Dataset entries –

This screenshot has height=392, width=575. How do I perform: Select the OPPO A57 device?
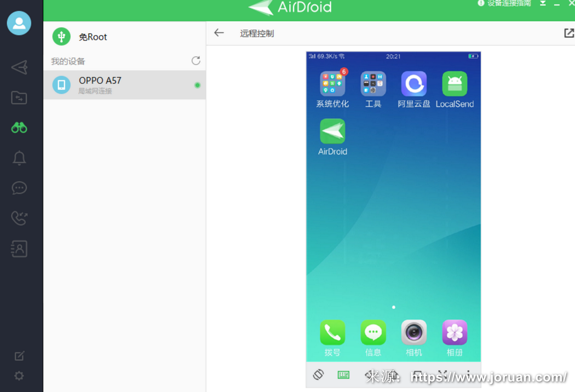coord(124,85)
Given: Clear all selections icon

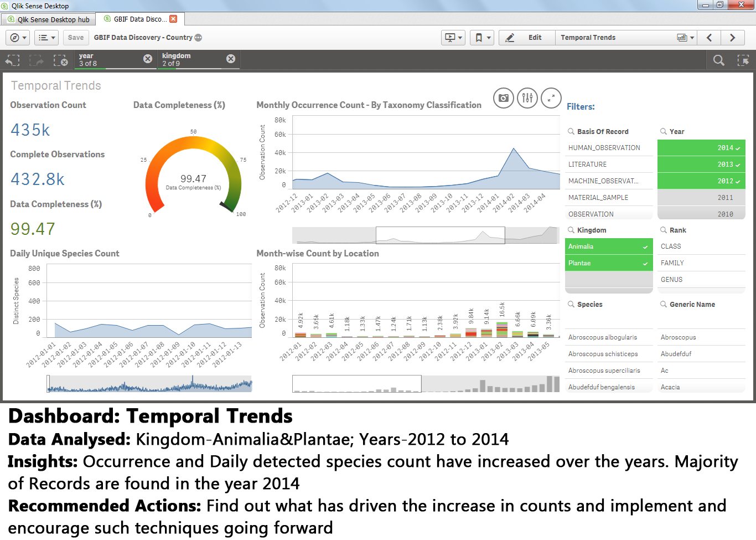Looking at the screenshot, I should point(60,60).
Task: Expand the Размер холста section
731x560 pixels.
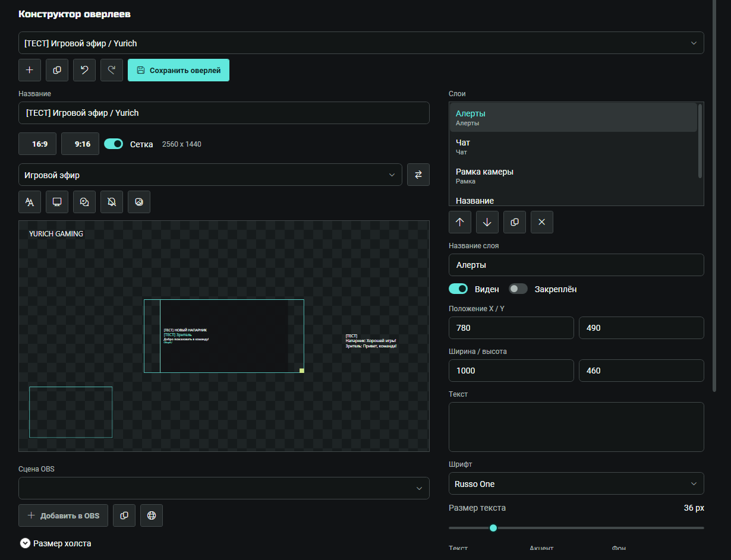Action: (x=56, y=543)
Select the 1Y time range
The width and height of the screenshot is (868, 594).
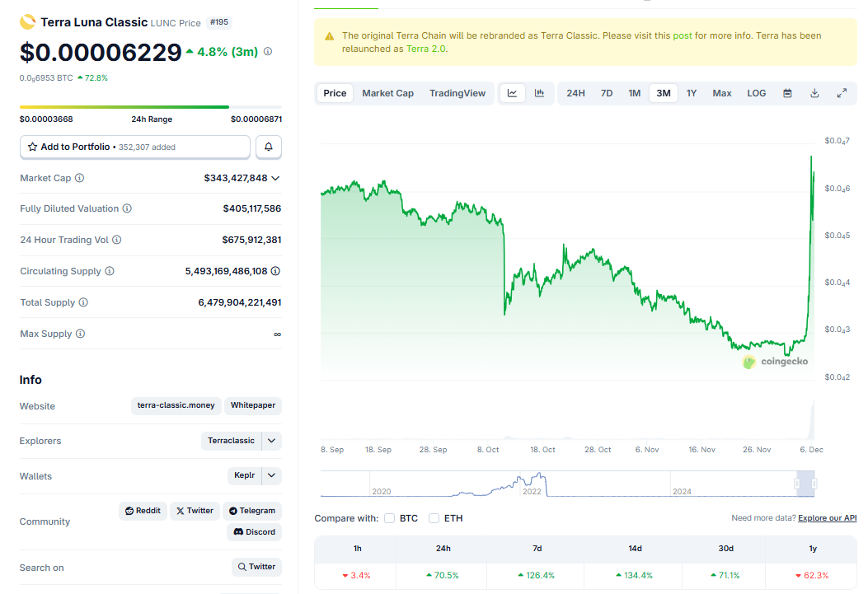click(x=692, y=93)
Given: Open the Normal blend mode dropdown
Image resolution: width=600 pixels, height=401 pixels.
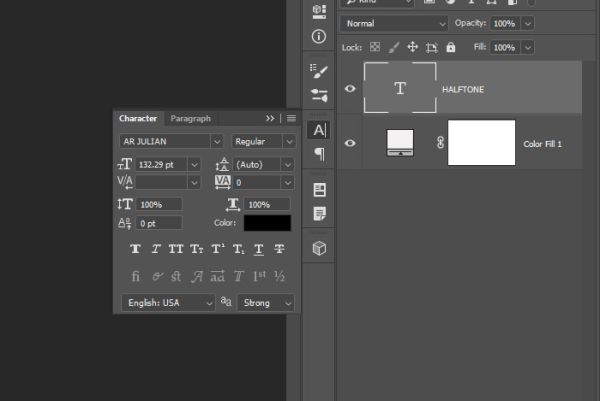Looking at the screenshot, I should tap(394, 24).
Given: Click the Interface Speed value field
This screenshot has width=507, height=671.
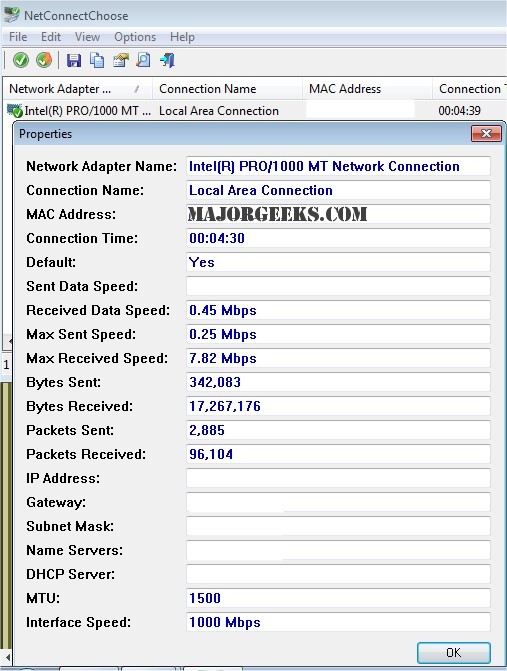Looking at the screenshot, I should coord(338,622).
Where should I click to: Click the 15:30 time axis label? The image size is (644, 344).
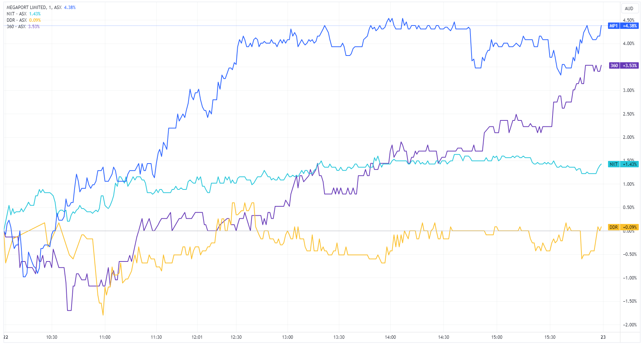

Task objective – The listing above must be printed again exactly, minus its pictures.

Answer section –
This screenshot has height=392, width=575. How do I perform: Select the OPPO A57 device?
coord(124,85)
Given: Clear all selections icon

Looking at the screenshot, I should point(60,60).
Task: Expand the Размер холста section
731x560 pixels.
Action: (x=56, y=543)
Select the 1Y time range
The width and height of the screenshot is (868, 594).
click(x=692, y=93)
Given: Open the Normal blend mode dropdown
Image resolution: width=600 pixels, height=401 pixels.
Looking at the screenshot, I should tap(394, 24).
Given: Click the Interface Speed value field
This screenshot has width=507, height=671.
Looking at the screenshot, I should coord(338,622).
Where should I click to: Click the 15:30 time axis label? The image size is (644, 344).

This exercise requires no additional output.